# Mantid Illustration



## batsofchaos (Dec 10, 2009)

Figured I'd share this here. I was in a paintery sort of mood last month and drew my greenie Ghost a short while before she molted to adulthood.







11x14 Ink and watercolor on paper.

Forgive the slightly poor image quality; watercolor never scans right and I don't have a great camera. Also, the paper I was using was crappy sketch paper so there was a fair amount of warping.


----------



## sufistic (Dec 10, 2009)

batsofchaos said:


> Figured I'd share this here. I was in a paintery sort of mood last month and drew my greenie Ghost a short while before she molted to adulthood.
> 
> 
> 
> ...


I'm an illustrator/graphic designer myself and I must say that your drawing/colouring/shading is awesome.


----------



## revmdn (Dec 10, 2009)

Nice job.


----------



## Katnapper (Dec 10, 2009)

I like it!


----------



## yen_saw (Dec 10, 2009)

Wonderful! Love water color.

Recently i drew a S. floridensis adult female and realized that that was the first mantis I ever seriously drew too.....


----------



## [email protected] (Dec 10, 2009)

Real cool!!


----------



## leviatan (Dec 11, 2009)

Nice! You have a talent !


----------



## PhilinYuma (Dec 11, 2009)

Yep.
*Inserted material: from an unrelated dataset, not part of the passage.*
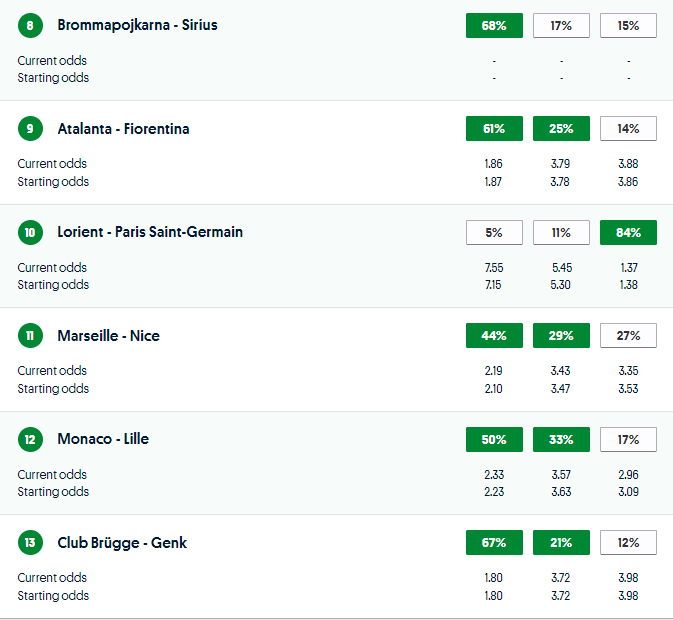673x620 pixels.
Task: Open the Atalanta - Fiorentina match
Action: (123, 129)
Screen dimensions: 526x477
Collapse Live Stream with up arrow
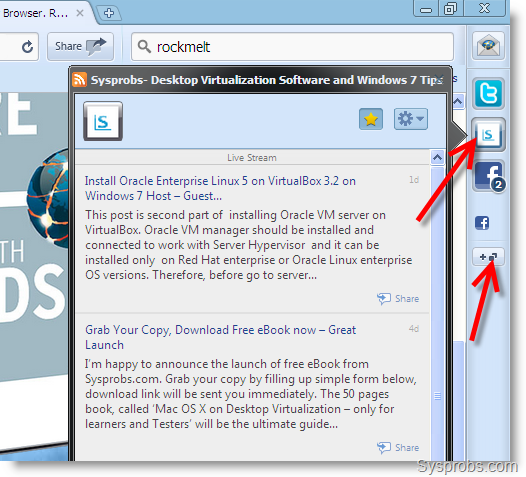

This is really good!


----------



## cloud jaguar (Dec 11, 2009)

I like your drawing!


----------



## Peter Clausen (Dec 11, 2009)

Looks like my avatar, but green  Like it!


----------



## Rick (Dec 11, 2009)

Great job.


----------



## ismart (Dec 11, 2009)

Very nice!  Great job!


----------



## batsofchaos (Dec 11, 2009)

Thanks everyone for your wonderful comments!


----------